# What is needed
In the part that opens with the line containing "has height=393, width=550." and closes with the line containing "coord(494,22)", substitute "blue" for "green" and write out only those lines again with nothing else changed. Leave the pictures out of your answer.

[Stored items from a collection]

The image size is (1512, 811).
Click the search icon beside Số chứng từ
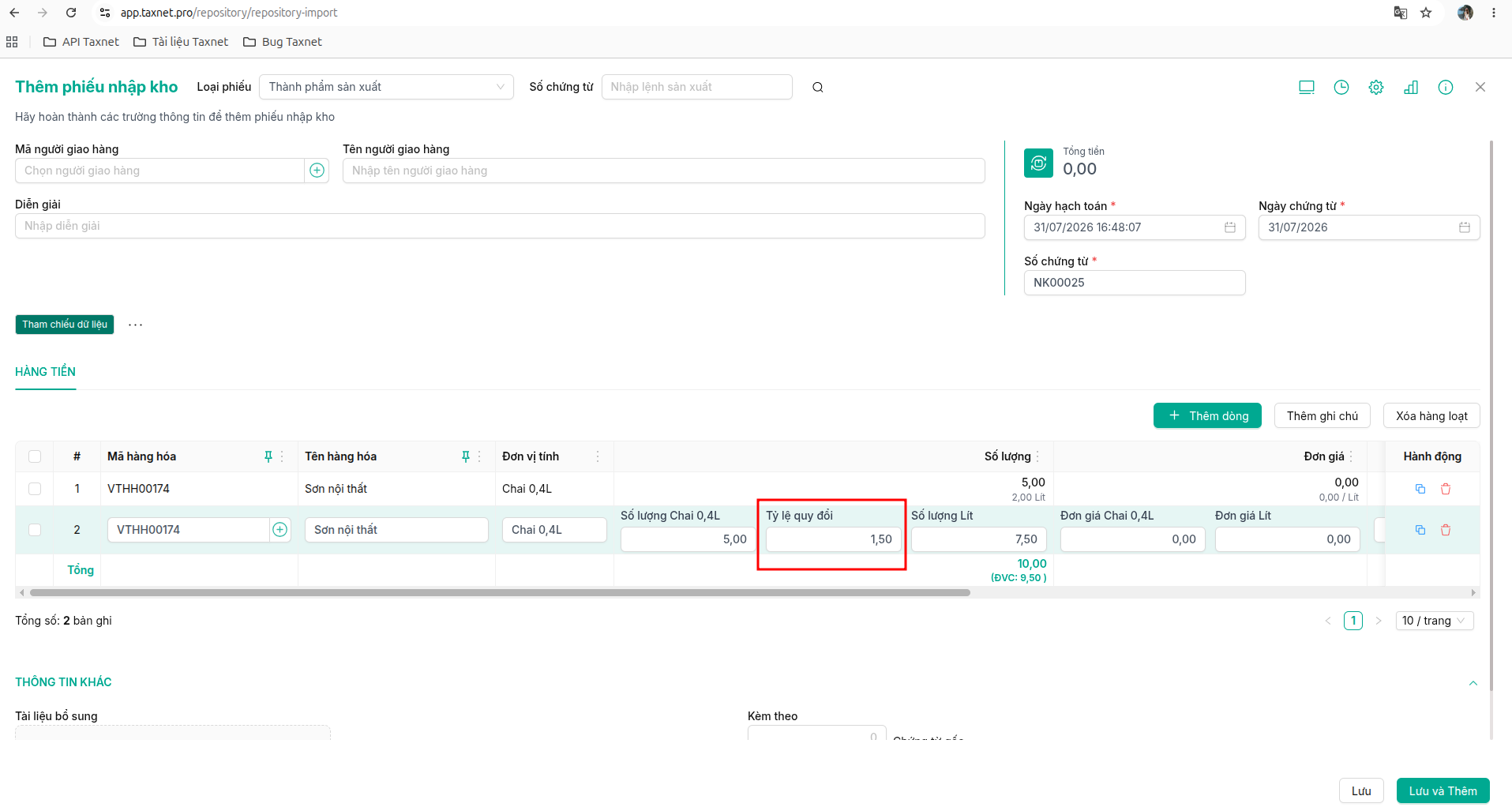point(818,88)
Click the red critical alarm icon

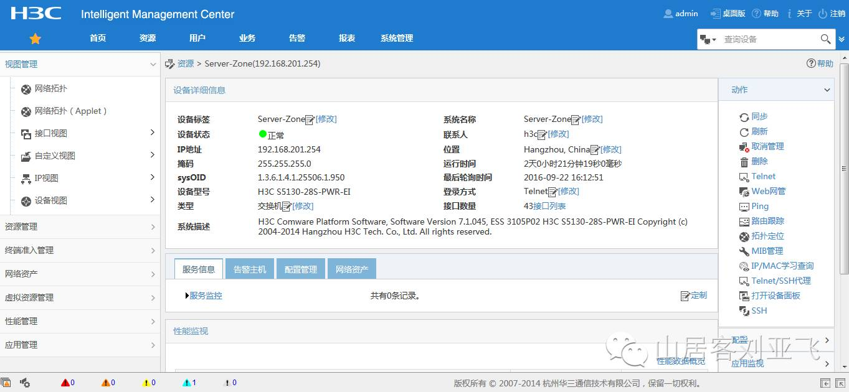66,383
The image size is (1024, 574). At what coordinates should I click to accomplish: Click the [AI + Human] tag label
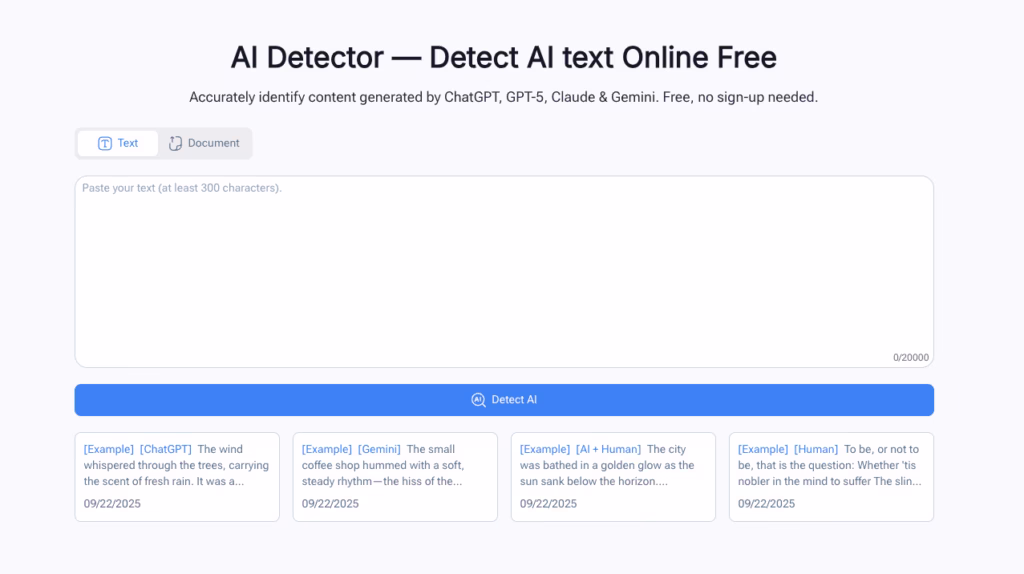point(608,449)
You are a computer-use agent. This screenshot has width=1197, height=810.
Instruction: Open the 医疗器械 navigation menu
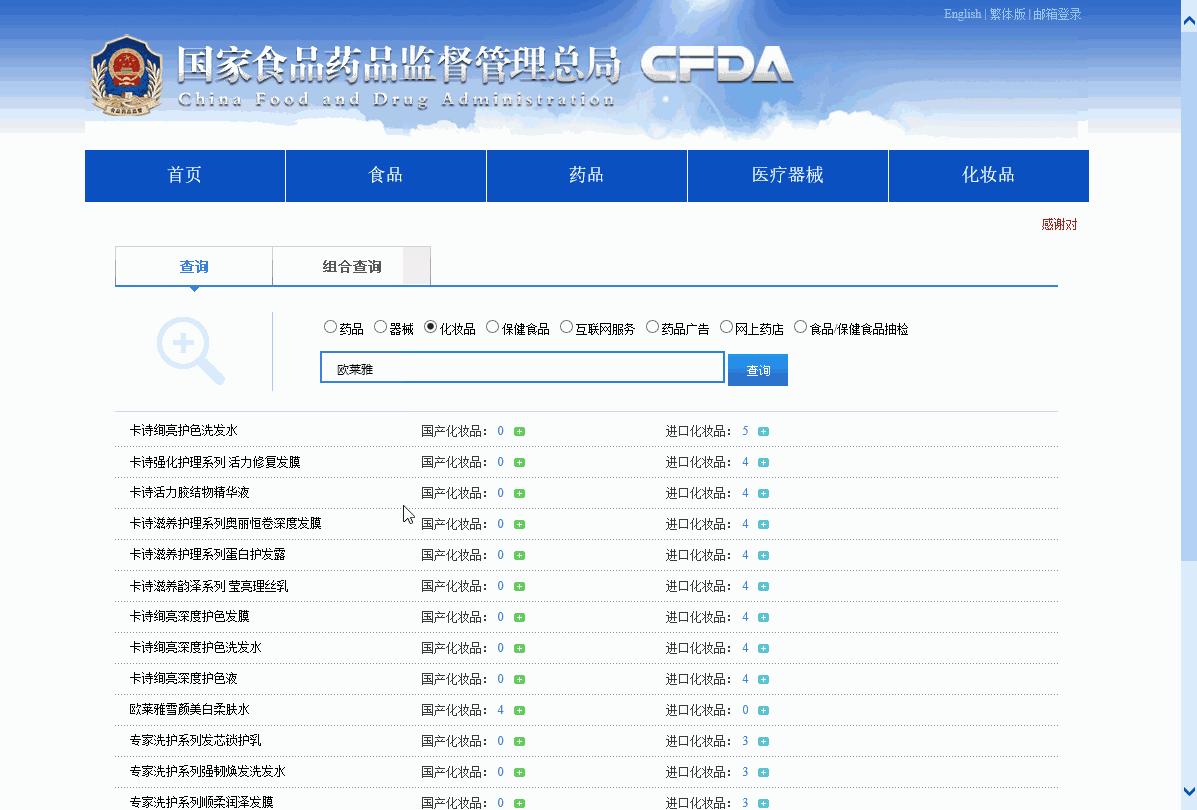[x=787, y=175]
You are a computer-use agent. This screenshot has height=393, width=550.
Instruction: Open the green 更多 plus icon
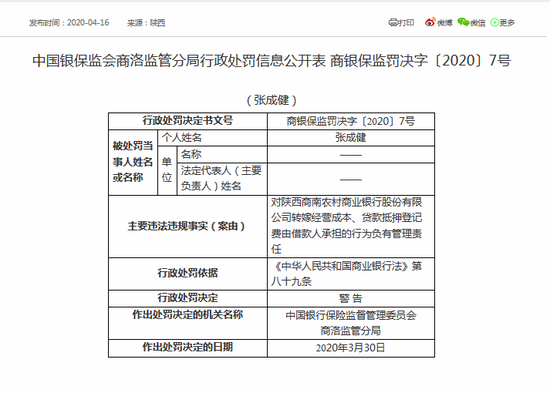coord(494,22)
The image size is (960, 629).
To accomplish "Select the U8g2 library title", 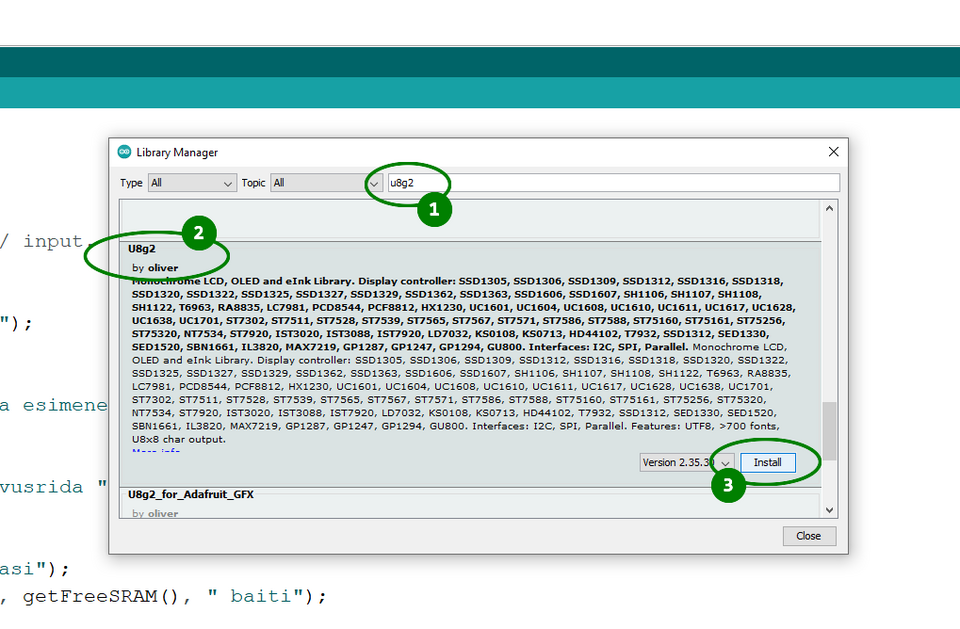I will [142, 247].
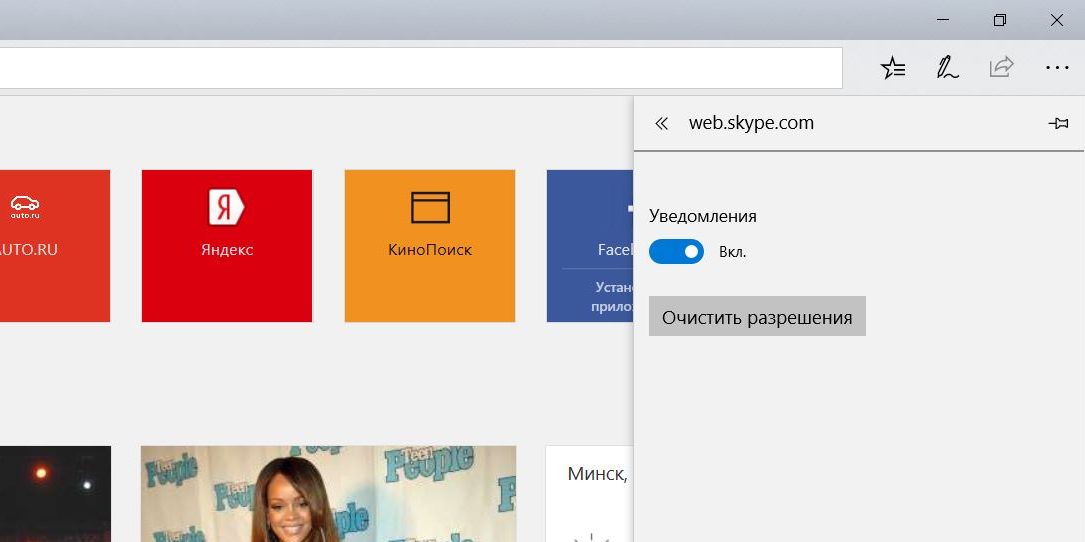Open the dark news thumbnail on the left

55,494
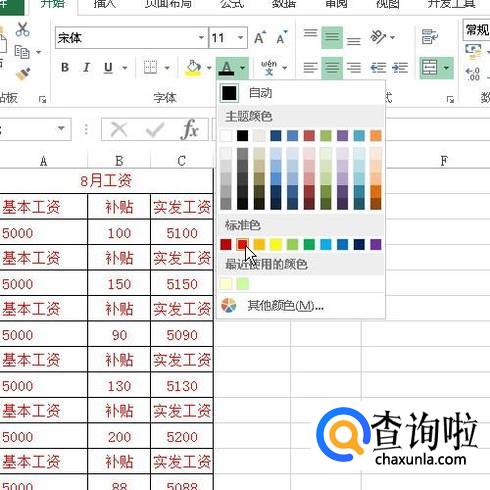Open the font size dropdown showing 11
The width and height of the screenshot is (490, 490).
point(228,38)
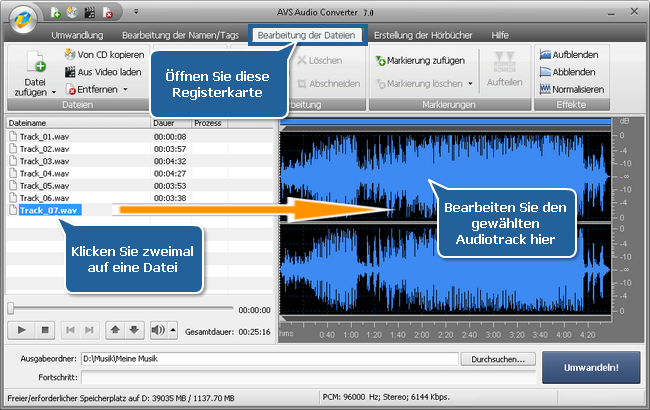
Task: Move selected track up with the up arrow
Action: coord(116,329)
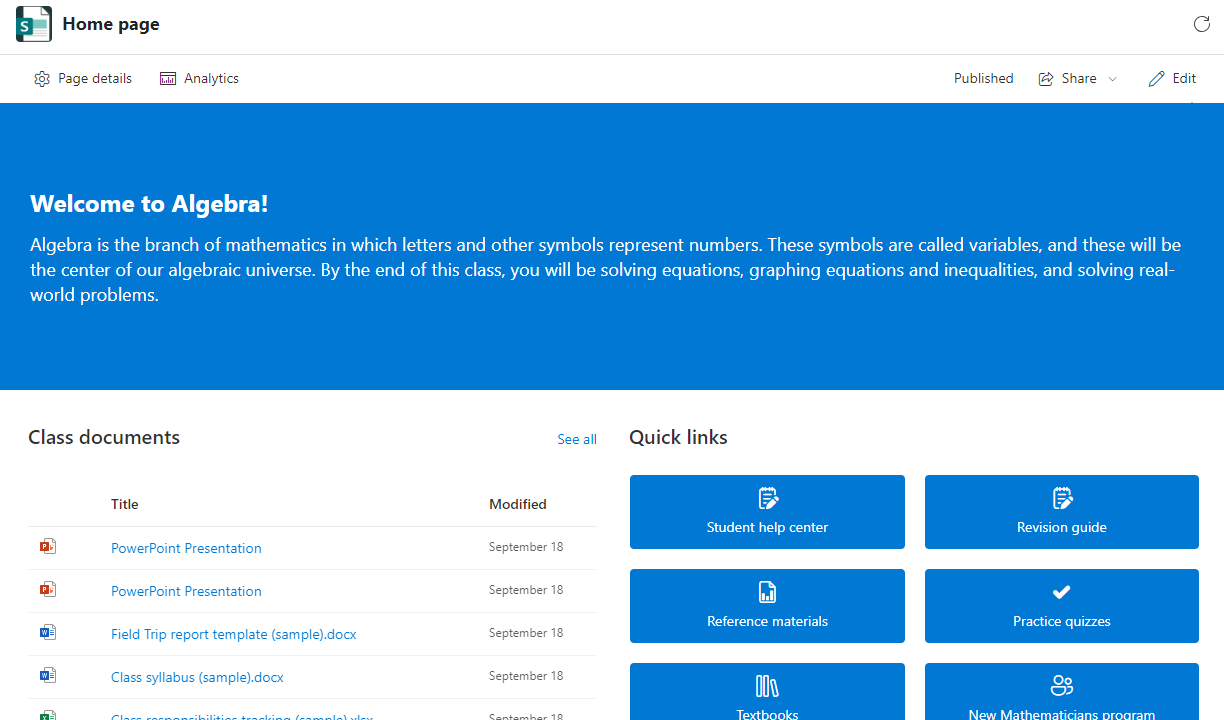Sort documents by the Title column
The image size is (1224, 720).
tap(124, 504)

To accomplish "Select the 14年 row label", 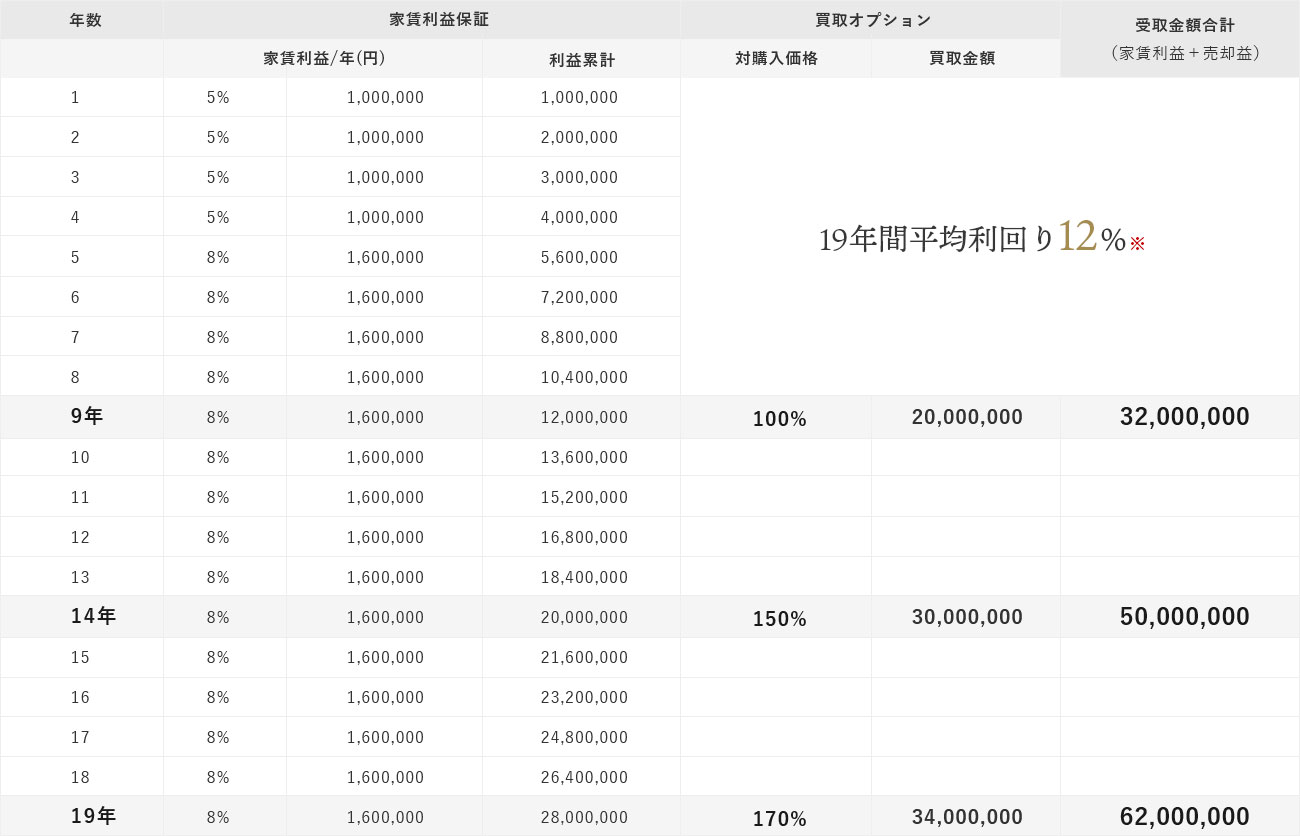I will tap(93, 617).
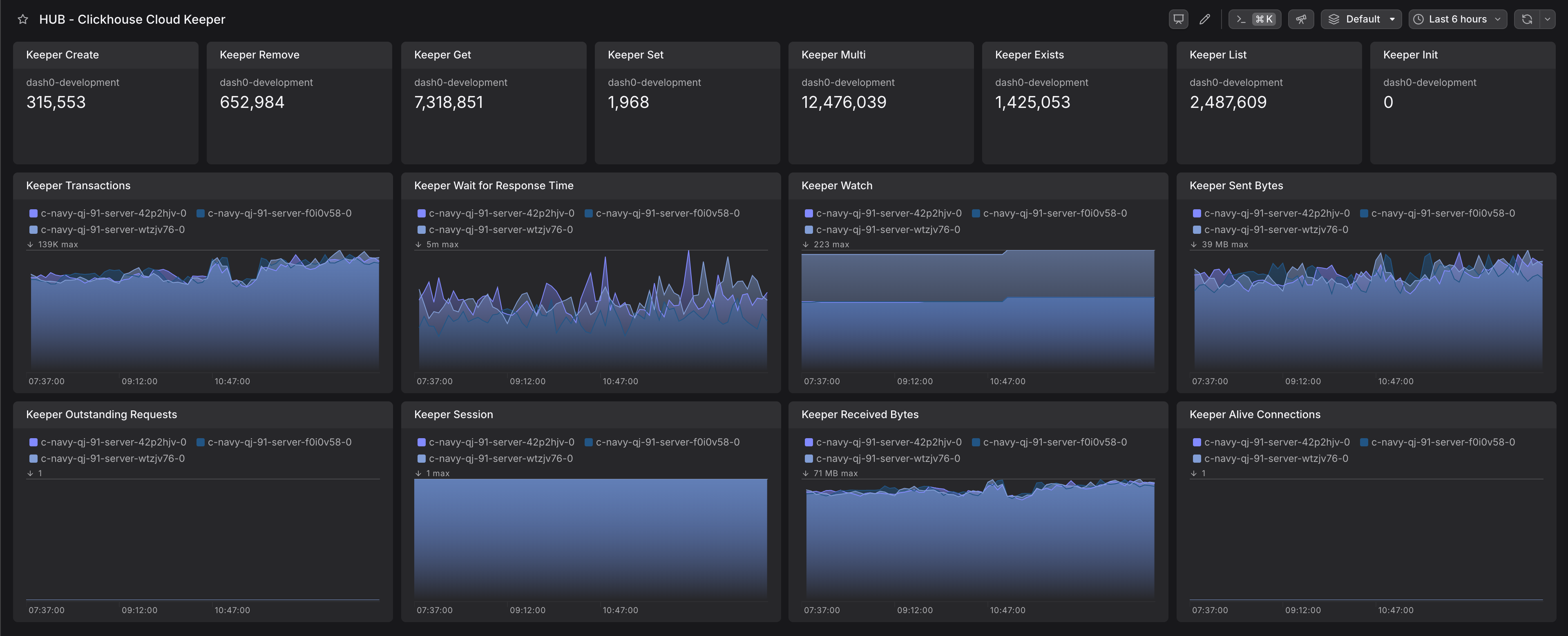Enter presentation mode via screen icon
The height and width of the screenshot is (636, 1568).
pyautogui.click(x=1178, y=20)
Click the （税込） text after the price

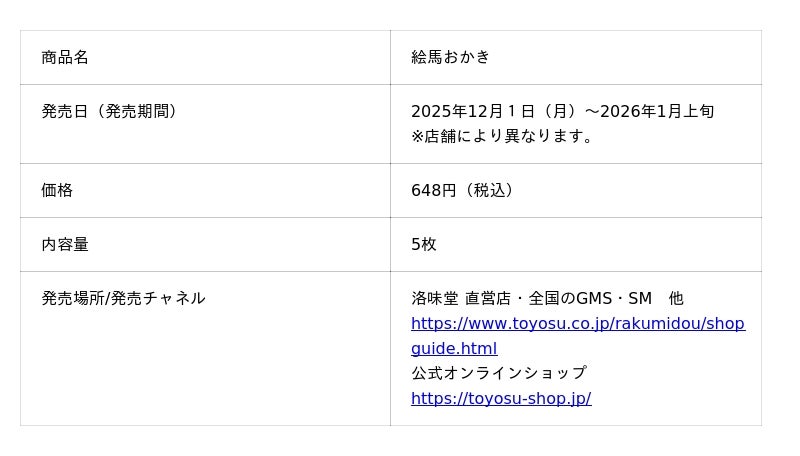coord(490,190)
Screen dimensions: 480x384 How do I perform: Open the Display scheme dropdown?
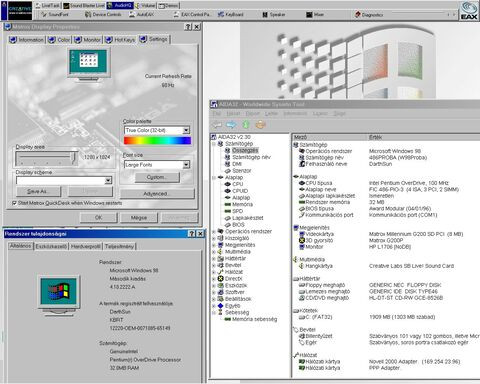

# Worked solution
You are a computer-use agent. This screenshot has height=393, width=550.
Instruction: Open the blue 更多 plus icon
coord(494,22)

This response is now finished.